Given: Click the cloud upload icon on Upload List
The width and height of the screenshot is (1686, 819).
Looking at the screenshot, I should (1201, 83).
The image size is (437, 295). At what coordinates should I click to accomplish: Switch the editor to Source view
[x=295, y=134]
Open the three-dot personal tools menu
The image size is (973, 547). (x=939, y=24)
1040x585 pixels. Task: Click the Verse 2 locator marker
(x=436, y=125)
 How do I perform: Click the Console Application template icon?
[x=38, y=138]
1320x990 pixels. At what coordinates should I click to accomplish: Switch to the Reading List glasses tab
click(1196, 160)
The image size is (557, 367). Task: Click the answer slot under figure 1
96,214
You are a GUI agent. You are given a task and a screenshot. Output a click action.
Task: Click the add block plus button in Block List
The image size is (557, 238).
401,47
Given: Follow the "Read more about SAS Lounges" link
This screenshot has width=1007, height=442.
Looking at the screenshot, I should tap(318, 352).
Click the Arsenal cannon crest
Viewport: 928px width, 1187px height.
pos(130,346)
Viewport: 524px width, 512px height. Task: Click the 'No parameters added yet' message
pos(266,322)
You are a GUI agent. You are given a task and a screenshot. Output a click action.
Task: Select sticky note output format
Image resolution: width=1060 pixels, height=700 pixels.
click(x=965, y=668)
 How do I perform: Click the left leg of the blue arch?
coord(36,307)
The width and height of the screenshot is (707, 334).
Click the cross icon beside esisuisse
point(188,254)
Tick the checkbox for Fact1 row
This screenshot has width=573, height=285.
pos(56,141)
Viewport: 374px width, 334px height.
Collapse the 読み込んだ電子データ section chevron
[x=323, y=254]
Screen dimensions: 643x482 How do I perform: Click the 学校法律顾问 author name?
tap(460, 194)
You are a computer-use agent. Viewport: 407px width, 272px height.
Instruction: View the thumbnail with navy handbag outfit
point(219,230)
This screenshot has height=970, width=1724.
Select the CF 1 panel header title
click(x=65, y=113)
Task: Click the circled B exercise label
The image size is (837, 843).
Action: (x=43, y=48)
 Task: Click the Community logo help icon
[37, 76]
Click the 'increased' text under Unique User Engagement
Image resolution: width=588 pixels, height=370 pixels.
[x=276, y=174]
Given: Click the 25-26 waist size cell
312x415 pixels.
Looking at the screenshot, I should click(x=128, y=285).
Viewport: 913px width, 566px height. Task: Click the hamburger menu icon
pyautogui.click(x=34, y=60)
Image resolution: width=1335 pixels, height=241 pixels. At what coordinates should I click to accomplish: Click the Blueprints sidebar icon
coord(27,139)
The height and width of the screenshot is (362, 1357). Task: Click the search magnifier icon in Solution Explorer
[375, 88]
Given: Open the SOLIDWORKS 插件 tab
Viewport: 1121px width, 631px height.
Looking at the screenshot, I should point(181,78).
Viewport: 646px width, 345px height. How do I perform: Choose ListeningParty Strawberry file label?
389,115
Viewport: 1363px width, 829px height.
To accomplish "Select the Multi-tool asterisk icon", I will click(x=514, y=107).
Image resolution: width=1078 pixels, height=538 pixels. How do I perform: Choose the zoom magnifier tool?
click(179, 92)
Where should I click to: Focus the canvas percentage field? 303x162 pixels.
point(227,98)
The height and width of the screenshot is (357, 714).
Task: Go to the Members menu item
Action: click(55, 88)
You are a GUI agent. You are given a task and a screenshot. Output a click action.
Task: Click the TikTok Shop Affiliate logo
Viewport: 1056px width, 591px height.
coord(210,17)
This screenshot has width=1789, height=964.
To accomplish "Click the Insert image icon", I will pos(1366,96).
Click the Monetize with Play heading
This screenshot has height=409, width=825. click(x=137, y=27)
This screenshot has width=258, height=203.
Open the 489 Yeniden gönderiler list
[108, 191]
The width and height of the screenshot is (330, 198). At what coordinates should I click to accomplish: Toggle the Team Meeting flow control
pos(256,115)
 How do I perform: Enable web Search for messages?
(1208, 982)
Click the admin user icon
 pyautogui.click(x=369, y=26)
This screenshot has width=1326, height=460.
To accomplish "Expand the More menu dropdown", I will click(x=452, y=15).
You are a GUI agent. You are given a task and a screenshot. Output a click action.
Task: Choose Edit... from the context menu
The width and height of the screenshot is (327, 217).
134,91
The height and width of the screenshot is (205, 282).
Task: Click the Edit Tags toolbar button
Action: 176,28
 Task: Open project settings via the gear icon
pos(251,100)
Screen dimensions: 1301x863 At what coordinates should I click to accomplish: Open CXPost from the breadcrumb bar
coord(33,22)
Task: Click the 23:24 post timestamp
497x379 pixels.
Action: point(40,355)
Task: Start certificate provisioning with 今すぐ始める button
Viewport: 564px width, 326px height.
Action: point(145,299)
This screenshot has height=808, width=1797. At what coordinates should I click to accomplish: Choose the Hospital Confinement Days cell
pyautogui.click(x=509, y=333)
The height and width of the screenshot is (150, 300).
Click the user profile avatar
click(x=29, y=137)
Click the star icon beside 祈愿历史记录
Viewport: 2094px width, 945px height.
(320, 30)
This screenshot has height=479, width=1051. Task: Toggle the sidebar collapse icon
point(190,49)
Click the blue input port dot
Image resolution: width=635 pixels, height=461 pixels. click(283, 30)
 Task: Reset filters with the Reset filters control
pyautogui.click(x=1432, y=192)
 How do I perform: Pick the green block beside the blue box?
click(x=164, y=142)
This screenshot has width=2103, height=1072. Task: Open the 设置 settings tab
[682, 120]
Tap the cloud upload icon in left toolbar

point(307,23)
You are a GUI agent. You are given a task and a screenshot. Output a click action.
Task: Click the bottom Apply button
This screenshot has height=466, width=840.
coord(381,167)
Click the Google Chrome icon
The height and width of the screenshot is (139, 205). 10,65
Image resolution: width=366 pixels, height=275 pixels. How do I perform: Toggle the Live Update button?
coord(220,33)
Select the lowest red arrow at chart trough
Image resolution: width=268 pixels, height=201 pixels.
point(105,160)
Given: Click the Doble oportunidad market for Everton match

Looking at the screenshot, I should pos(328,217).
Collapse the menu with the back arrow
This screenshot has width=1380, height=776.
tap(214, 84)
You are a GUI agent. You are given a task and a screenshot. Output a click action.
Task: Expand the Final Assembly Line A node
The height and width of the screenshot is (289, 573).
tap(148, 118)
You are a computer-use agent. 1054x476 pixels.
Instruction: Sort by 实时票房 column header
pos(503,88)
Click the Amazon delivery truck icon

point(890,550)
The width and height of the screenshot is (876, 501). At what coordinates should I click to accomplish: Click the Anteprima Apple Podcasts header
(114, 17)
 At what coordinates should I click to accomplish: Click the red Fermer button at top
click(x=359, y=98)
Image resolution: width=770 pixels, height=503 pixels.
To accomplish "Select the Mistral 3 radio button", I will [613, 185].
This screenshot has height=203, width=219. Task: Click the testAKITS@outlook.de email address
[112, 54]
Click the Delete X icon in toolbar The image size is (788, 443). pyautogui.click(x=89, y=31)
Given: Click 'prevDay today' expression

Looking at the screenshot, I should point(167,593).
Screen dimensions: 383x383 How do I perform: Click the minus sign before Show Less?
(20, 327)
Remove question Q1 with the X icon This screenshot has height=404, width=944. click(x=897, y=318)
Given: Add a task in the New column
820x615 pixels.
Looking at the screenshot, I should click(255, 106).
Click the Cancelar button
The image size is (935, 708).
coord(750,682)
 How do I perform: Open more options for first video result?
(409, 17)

....

◆ Request: Reproduce the material verbatim, starting with the line containing "The width and height of the screenshot is (876, 501)." and continuing through the end of the material.

◆ Answer:
The width and height of the screenshot is (876, 501). At what coordinates should I click to accomplish: Click the Anteprima Apple Podcasts header
(114, 17)
 At what coordinates should I click to accomplish: Click the red Fermer button at top
click(x=359, y=98)
Image resolution: width=770 pixels, height=503 pixels.
To accomplish "Select the Mistral 3 radio button", I will [613, 185].
This screenshot has height=203, width=219. Task: Click the testAKITS@outlook.de email address
[112, 54]
Click the Delete X icon in toolbar The image size is (788, 443). pyautogui.click(x=89, y=31)
Given: Click 'prevDay today' expression

Looking at the screenshot, I should point(167,593).
Screen dimensions: 383x383 How do I perform: Click the minus sign before Show Less?
(20, 327)
Remove question Q1 with the X icon This screenshot has height=404, width=944. click(x=897, y=318)
Given: Add a task in the New column
820x615 pixels.
Looking at the screenshot, I should click(255, 106).
Click the Cancelar button
The image size is (935, 708).
coord(750,682)
 How do I perform: Open more options for first video result?
(409, 17)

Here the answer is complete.